This means that property owners can now build a small second home that is up to 60 square meters in size on the same lot as long as the property is 300 square meters or larger. As well, these reforms apply to an estimated 2,450 properties in rural areas that don't have overlays. Though, planning permits are still required for those properties in flood or bushfire-prone areas.

The main intention of this reform plan, is to create up to 800,000 new homes over the next 10 years. The intent is to keep families together for generations. These families can use these second homes for whatever they like, or they can rent them to friends and other tenants.

One last thing, though planning permits aren't required anymore, you may still need to file standard building permits along with complying with siting, design and amenity requirements. Read more about this news here - Sky News
 
Location
Victoria, Australia
This should help move the needle faster to that 800,000+ home plan they are hoping to build up to. Would be something if they succeed in building that many homes in just 10 years. I'd love to build a smaller second home on my property. Reminds me of what the small/tiny home community is doing here in the US and elsewhere.
 
I was not aware of the term Granny flat. After reading this news, I feel that by allowing homeowners with enough land on their property to construct a second home in their property, the government is trying to push forward a joint family structure. I think this is good for the society in general.
 
Reminds me of what the small/tiny home community is doing here in the US and elsewhere.

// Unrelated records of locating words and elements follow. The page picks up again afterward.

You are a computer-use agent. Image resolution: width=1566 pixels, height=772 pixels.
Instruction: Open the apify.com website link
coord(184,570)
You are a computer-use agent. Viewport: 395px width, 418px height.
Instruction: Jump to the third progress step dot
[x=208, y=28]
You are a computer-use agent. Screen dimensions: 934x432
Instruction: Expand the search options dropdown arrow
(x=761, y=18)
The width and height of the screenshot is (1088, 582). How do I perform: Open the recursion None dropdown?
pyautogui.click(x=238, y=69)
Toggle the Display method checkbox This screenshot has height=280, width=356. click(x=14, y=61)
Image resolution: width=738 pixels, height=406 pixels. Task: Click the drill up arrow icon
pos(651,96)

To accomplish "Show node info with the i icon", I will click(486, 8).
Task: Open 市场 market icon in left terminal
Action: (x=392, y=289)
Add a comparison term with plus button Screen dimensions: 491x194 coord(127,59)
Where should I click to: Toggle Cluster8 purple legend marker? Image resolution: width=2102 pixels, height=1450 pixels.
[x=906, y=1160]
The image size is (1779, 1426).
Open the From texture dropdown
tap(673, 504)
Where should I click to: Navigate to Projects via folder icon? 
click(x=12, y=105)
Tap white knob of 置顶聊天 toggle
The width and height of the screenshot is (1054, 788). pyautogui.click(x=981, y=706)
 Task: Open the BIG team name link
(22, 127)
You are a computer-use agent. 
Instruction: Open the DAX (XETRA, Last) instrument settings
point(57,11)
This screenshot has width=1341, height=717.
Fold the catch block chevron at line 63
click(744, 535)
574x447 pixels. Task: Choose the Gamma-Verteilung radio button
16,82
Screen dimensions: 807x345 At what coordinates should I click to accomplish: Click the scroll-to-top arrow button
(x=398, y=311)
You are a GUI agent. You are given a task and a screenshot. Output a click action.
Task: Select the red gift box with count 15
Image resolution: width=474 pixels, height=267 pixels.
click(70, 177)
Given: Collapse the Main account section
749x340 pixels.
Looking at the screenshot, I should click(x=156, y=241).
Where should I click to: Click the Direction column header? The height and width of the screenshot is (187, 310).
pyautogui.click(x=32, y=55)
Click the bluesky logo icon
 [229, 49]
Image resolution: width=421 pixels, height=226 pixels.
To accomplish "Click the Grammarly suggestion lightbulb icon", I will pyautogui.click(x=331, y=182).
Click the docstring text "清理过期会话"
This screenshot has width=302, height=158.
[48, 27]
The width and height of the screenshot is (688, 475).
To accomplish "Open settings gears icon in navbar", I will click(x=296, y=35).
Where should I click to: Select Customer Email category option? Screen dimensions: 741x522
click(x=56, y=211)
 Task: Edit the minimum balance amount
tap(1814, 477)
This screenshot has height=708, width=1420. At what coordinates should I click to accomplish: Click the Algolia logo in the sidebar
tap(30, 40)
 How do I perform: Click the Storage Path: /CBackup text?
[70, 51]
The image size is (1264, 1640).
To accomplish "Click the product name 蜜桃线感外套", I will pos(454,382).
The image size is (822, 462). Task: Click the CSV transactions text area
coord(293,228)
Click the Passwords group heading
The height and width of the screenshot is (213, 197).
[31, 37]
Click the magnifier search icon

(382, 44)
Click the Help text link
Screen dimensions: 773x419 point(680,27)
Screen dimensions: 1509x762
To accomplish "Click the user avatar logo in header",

@Jake had a great article on tiny home permitting a little while back. As Jake discussed in that article, tiny home permitting is generally allowed under each local jurisdiction's rules for accessory dwelling units. This makes sense from a planning perspective because when you build a tiny home on land already zoned for residential, you're essentially piggybacking off planning that was completed for the original residential development. It's great that Victoria, Australia is taking advantage of the streamlining inherent in ADUs sited in residentially zoned areas and eliminating the planning permit requirement entirely.

The article mentions that the ADU planning permit exemption applies to "2,450 properties in rural zones with no overlays." I thought it was great hearing how aggressive the Victorian government appears to have been applying the exemption, ensuring that it extends even to properties with special zoning rules. Specifically, the article mentions that no planning permits will be required if the ADU would be located "in a heritage overlay, neighbourhood character overlay or design and development overlay".